A companion crate to minicbor to allow deriving minicbor::Encode and minicbor::Decode traits.

Documentation

Documentation is available at https://docs.rs/minicbor_derive/

License

This software is licensed under the Blue Oak Model License Version 1.0.0. If you are interested in contributing to this project, please read the file CONTRIBUTING.md first.


lib.rs:

Procedural macros to derive minicbor's Encode, Decode, and CborLen traits.

Deriving is supported for structs and enums. The encoding is optimised for forward and backward compatibility and the overall approach is influenced by Google's Protocol Buffers.

The goal is that ideally a change to a type still allows older software, which is unaware of the changes, to decode values of the changed type (forward compatibility) and newer software, to decode values of types encoded by older software, which do not include the changes made to the type (backward compatibility).

In order to reach this goal, the encoding has the following characteristics:

  1. The encoding does not contain any names, i.e. no field names, type names or variant names. Instead, every field and every constructor needs to be annotated with an (unsigned) index number, e.g. #[n(1)].

  2. Unknown fields are ignored during decoding.[^1]

  3. Optional types default to None if their value is not present during decoding.

  4. Optional enums default to None if an unknown variant is encountered during decoding.

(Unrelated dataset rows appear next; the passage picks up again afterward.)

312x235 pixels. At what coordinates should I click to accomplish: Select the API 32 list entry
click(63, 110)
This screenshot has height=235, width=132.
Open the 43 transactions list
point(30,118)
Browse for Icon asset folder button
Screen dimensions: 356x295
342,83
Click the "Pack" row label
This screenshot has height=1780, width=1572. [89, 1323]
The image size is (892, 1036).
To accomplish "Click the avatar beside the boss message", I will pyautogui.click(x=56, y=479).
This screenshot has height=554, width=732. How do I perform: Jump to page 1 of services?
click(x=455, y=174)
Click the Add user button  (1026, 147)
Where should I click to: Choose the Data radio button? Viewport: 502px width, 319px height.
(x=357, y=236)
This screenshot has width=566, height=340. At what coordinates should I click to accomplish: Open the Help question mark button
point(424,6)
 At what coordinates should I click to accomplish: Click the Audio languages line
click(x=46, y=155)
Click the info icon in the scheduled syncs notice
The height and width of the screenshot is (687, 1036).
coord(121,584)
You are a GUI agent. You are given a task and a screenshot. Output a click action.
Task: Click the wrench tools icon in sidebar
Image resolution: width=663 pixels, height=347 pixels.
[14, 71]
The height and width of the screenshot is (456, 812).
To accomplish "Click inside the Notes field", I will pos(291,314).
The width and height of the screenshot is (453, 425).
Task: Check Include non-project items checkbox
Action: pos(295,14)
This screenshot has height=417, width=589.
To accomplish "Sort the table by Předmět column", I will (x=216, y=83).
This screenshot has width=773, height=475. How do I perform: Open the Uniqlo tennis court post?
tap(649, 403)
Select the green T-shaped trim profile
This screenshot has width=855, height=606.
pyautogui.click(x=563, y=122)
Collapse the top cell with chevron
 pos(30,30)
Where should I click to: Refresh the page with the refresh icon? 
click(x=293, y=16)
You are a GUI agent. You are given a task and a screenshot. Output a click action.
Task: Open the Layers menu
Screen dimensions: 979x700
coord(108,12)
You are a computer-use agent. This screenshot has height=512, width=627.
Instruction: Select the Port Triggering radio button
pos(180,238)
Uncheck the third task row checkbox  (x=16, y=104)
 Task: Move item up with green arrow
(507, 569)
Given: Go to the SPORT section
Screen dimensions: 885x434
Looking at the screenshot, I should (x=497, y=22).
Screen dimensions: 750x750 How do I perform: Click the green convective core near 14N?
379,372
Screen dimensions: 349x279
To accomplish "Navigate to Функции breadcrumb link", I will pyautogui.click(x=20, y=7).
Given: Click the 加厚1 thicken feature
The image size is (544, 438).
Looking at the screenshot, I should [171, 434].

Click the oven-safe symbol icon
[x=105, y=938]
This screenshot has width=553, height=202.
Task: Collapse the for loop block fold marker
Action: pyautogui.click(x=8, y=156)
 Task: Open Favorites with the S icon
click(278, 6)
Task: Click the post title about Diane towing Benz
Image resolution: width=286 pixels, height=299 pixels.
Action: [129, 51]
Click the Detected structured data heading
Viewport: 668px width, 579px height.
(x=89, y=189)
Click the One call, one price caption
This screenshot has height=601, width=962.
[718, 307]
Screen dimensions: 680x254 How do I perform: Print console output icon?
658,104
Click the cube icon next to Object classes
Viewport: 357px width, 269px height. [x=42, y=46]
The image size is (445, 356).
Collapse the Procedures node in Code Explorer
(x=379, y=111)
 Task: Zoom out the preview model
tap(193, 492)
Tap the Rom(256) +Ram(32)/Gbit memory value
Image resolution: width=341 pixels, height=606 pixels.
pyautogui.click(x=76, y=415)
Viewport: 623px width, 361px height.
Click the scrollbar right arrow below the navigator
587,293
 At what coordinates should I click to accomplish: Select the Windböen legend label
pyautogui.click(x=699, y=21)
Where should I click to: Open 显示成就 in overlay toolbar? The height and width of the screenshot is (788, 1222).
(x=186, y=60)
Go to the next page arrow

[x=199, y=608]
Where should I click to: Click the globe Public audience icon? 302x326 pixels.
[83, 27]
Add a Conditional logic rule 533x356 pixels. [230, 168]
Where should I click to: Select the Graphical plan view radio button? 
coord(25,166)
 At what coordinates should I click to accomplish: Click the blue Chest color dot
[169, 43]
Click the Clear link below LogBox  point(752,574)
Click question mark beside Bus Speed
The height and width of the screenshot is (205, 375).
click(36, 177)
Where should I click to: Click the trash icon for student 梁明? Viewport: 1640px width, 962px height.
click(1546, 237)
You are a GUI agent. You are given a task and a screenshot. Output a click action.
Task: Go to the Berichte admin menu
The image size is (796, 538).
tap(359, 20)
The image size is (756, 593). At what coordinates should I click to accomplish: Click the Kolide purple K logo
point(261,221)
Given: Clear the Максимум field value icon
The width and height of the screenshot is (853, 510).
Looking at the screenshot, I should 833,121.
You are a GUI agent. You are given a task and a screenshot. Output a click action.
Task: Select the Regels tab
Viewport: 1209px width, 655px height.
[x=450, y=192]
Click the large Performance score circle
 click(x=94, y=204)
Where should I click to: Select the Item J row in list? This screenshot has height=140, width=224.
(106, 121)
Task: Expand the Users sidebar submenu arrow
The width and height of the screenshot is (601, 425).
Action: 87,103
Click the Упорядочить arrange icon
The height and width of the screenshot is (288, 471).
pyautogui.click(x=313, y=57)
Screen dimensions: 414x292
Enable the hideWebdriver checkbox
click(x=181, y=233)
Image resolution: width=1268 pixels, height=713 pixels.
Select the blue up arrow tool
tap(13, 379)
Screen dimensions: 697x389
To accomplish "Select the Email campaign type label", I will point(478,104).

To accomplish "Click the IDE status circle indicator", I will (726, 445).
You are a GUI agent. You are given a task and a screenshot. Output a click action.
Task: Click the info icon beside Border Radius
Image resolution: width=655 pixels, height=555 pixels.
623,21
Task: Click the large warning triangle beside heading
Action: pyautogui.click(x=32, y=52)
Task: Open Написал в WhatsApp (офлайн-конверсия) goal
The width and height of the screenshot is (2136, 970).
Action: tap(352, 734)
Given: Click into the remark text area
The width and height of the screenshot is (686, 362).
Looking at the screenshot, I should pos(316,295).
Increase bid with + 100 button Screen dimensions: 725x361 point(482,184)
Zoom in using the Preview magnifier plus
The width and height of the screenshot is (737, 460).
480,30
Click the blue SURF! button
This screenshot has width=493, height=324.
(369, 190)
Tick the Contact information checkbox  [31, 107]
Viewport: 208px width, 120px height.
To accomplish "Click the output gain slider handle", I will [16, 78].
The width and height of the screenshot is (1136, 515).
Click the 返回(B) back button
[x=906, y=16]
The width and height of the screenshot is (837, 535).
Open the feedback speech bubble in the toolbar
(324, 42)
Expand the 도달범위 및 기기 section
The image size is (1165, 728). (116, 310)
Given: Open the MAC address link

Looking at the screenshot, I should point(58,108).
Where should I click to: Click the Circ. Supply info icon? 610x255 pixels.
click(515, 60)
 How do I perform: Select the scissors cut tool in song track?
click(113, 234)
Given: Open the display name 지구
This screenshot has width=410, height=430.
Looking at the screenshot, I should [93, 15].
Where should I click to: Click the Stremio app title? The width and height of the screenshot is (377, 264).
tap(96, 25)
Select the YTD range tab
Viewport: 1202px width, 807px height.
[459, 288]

Item 1 ensures that names can be changed freely without compatibility concerns. Item 2 ensures that new fields do not affect older software. Item 3 ensures that newer software can stop producing optional values. Item 4 ensures that enums can get new variants that older software is not aware of. By "fields" we mean the elements of structs and tuple structs as well as enum structs and enum tuples. In addition, it is a compatible change to turn a unit variant into a struct or tuple variant if all fields are optional.

From the above it should be obvious that non-optional fields need to be present forever, so they should only be part of a type after careful consideration.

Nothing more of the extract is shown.